Various portions of a Masonic ritual are performed in order to regulate the space in which the rite occurs: to formally open and close the rite; to ensure that all present are Masons; to see that a tyler, or guard, is posted outside; etc. Indeed, portions of Masonic ritual occur without the initiate being present. By contrast, the endowment involves no ceremonies to regulate sacred space (since the temple has already been dedicated for that purpose); this means that the endowment moves much more quickly into initiation and ritual drama. Also, the endowment involves no ceremonies performed outside the initiate's presence.
In Masonry, the drama of Hiram Abiff is a straightforward narrative of events purported to have occurred in the past: these events may have allegorical meaning, but the drama makes sense within itself as historical reenactment. By contrast, the ritual drama of the endowment becomes blatantly anachronistic once initiates enter the World Room, where (prior to the 1990 revision) a Protestant minister preaches to Adam and Eve. The endowment is thus freer than Masonry in how it plays with symbols--one might even say that the endowment is more "postmodern."
The rites of Masonry are supposed to be restricted to men (though auxiliary orders have emerged for Masons' wives and daughters). By contrast, the endowment was administered, almost from its beginning, to women as well as to men, in keeping with Joseph Smith's new doctrine that celestial marriage was required to attain the highest degree of exaltation. Furthermore, where the rites of Masonry created fraternal bonds between mortals, the endowment aimed to create such bonds between mortals and God, who, according to Joseph's Nauvoo teaching, is himself an exalted man.
Masonic initiates identify, as the name indicates, with masons--those who built the temple. Only in the Royal Arch degree (an additional, optional rite) do participants identify with temple priests, wearing Old Testament-style robes and passing through a temple veil into a holy of holies. The endowment, by contrast, is from first to last an initiation into priesthood. Where the symbolism of stonemasonry looms large in the Blue Lodge rites, only vestiges of such symbolism appear in the endowment: the marks of the compass and the square. The central metaphor of the endowment is not building the temple, but rather officiating in the temple as priests and priestesses, kings and queens, to God.

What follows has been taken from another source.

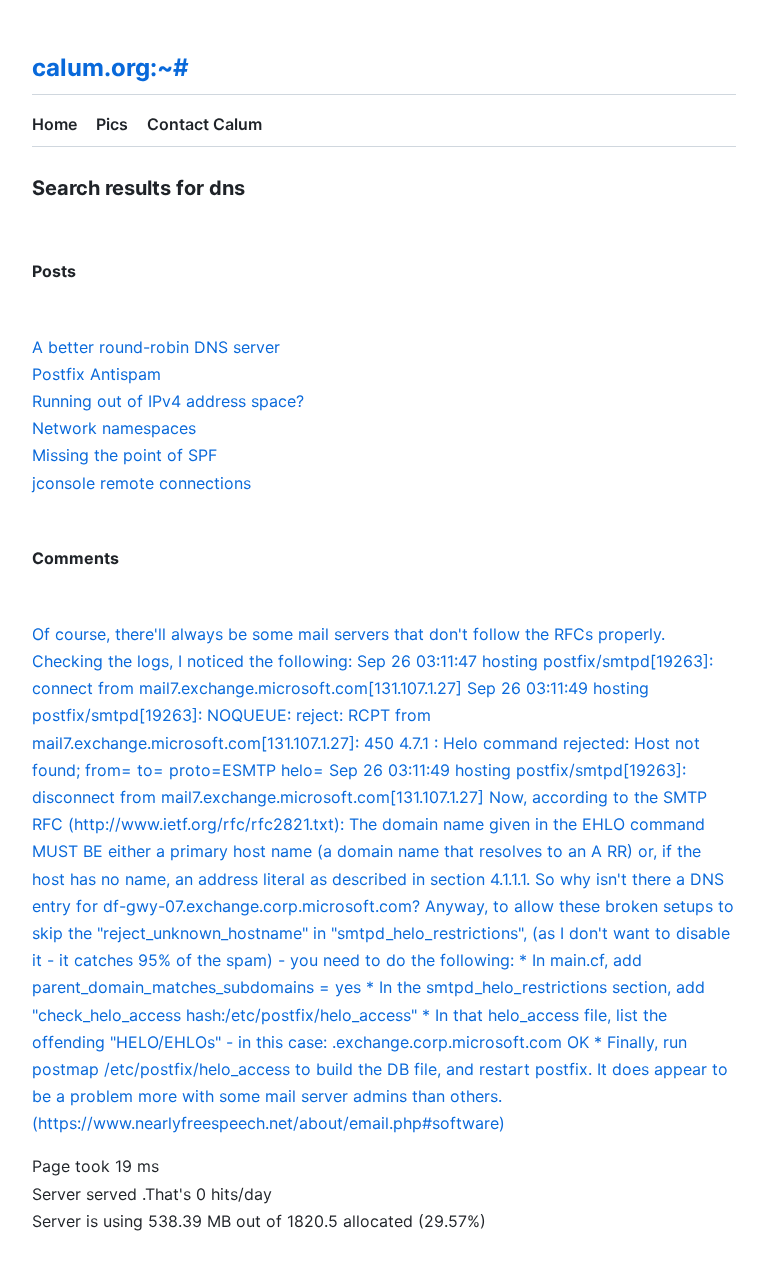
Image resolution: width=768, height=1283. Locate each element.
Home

Despite Masonry's emphasis on fraternity, the endowment is a less elitist, more community-focused rite. Where the Blue Lodge rites are administered only to individuals, the endowment was administered, from its very beginning, to groups. And the endowment requires far less memorization on the part of initiates than Masonry does, making the endowment more accessible. Also relevant to accessibility, consider that the endowment is a single ceremony (disregarding the second anointing), while full initiation into Blue Lodge Masonry requires three separate ceremonies (and additional ceremonies for the Royal Arch degree).
Finally, Masonry has no concept of work for the dead. In Mormonism, it has been the practice since the 1870s for living persons to receive the endowment on behalf of deceased persons.